The first SRT-10 was produced November 10, 2003. Ram SRT-10 production ended after the 2006 model year Total production for the 2004 Dodge Ram SRT-10 was 3,057. For 2005, the total production was 5,113 and the 2006 total production was 1,973. Over the 3-year lifespan of this truck, 10,046 Dodge Ram SRT-10s were manufactured.

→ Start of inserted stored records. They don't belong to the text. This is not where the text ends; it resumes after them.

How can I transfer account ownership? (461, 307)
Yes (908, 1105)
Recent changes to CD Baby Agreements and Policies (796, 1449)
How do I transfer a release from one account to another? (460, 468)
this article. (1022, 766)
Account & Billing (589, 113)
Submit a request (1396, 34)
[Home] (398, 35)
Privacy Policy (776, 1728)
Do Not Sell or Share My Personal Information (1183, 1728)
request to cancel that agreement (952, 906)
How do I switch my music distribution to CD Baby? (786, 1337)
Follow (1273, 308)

| 2004 color breakdown | Regular cab |
|---|---|
| Black | 1269 |
| Flame Red | 1040 |
| Bright Silver Metallic | 698 |
| VCA Edition | 50 |
| Total | 3057 |

| 2005 color breakdown | Regular cab | Quad cab | Year total |
|---|---|---|---|
| Black | 557 | 1314 | 1871 |
| Flame Red | 517 | 931 | 1447 |
| Bright Silver Metallic | 332 | 763 | 1095 |
| Yellow Fever | 201 | 296 | 497 |
| White (CE) | 201 | 0 | 201 |
| Total | 1808 | 3305 | 5113 |

| 2006 color breakdown | Regular cab | Quad cab | Year total |
|---|---|---|---|
| Brilliant Black Crystal | 97 | 215 | 312 |
| Inferno Red | 220 | 418 | 638 |
| Mineral Gray | 131 | 310 | 441 |
| Night Runner | 119 | 251 | 370 |
| Black Clear Coat | 87 | 97 | 184 |
| Flame Red | 7 | 8 | 15 |
| Bright Silver Metallic | 6 | 8 | 14 |
| Total | 664 | 1309 | 1973 |

==World record==

February 2004 World Record

In July 2004, a Dodge Ram SRT-10, driven by NASCAR driver Brendan Gaughan set both the Guinness World Record and Sports Car Club of America's record for the world's fastest production truck with an average speed of 154.587 mi/h. The record was later surpassed by the HSV Maloo in May 2006.